POLVO DEL CAMINO


He venido para sentarme contigo en el zaguán iluminado por el quinqué. Me tomaste a un lado del camino, mientras yo jugaba a ser una sombra alargada al atardecer, que mira la roja loma al morir del día. Mientras caminábamos a casa dijiste que nuestra presencia es un hilo de nostalgia que sale lentamente por en medio del pecho.

Ahora ha anochecido con un cielo de estrellas cercanas, me sacudo el polvo del camino y hago tronar mis pasos en la entrada. Tú padre, te sientas pesadamente en la piedra acostumbrada y con la espalda contra la pared, mientras alargas un largo resuello que intenta reconfortarte.

Ahora en nuestras conversaciones nocturnas me gusta más asentir con pesados silencios, entre las calmas de las conversaciones. Me recuesto en la silla que colocaste para mí y veo directamente el fondo del cielo nocturno, hasta dejarme caer en sus simas. Aquí, en ésta noche, el aire es más claro y menos denso.
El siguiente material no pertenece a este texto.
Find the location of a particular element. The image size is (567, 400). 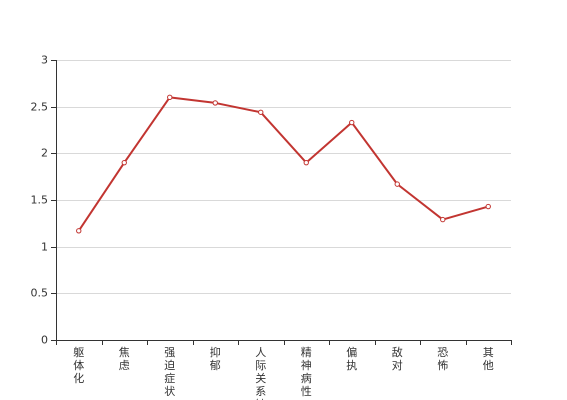

x-tick-label: 偏执 is located at coordinates (352, 358).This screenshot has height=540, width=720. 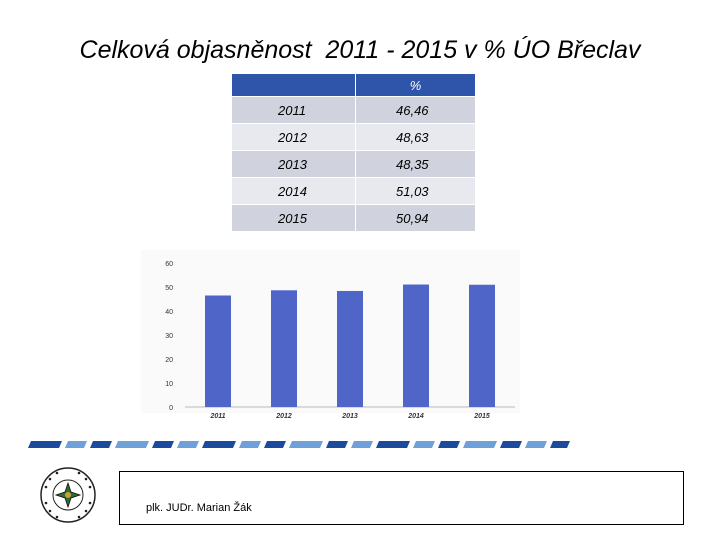 I want to click on table-row: 2013 48,35, so click(x=354, y=164).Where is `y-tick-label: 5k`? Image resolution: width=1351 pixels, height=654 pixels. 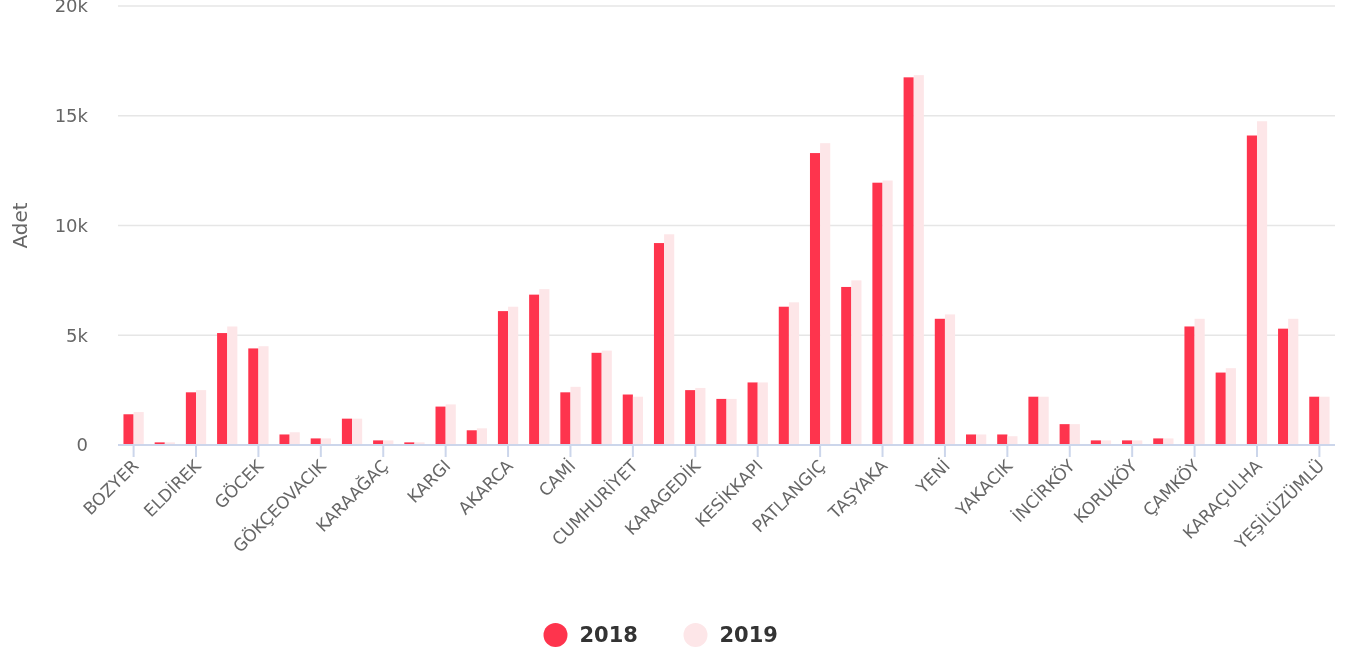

Me preguntas que cómo me va ahora que estoy tan lejos, y yo comienzo a platicarte de mi nueva vida en Ojo Ciego:

Pues bien, para llegar hay que descender por un remolino de cerros y vegetación, para finalmente ver en medio de todo la que pequeña villa incrustada al final. Ahí, hay siempre un silencio tenso que penetra en la nuca, muy parecido al chapurreo de conversaciones en la pequeña plaza. Igual pasa en la soledad oscura de la mansión y en la calma ondulante de la humedad de la habitación, que todo lo penetra, y que añeja, se va apoderando lentamente de los sentidos.

En Ojo Ciego, la gente tiene mirada atenta de ave recelosa y marchan todos por sus plazas y jardines al ritmo de una tonada que suena como un tambor destemplado bajo el agua. Los parroquianos de las nocturnas fondas tienen dobles o triples vidas; las jóvenes tantean el aire para no mirar a los recién llegados, que no deben ser mirados.

La primera vez que se llega a Ojo Ciego, se debe rondar por sus estrechas calles con la mirada de quién observa una película muda y vieja. Lentamente para no despertar al sopor de la luz que se cuela apenas por entre los cerros. Y así se va en ésa ciudad, dando rodeos y mirando a velocidad lenta. Se toca pero no se palpa; se saluda con discretas frases y se intenta no existir.

Cuando uno llega a morir en Ojo Ciego, se le llora unos cuantos días, hasta que los deudos olvidan si se ha muerto o si en realidad se ha nacido a la vida triste de esa población. Las vidas y resurrecciones se miden en capas polvosas de un cuadro desteñido de una boda vieja y olvidada. Se vive respirando tierra seca y fina, el alimento es la hoja seca y gris que cae mil veces cada vez sin dejar el lecho de la tierra.


Las viejas mujeres en las iglesias de ruinosas cúpulas cantan sombras y ojos de cristal descolorido de santos abandonados. Ahí, están ahora mismo, cantando sombras desde sus gargantas muertas y apolilladas.

He vuelto contigo padre, al zaguán de la casa y mi plática te va dejando somnoliento y con tus últimas luces en la vigilia me recriminas que en nuestro reencuentro ande así, todo lleno de polvo del camino y te respondo padre, que de ahora en adelante seré únicamente polvo en el camino a Ojo Ciego. Te lo digo en voz baja mientras te vas quedando dormido pensando en el hijo que perdiste, y la luz del quinqué se va extinguiendo con el frío de la madrugada.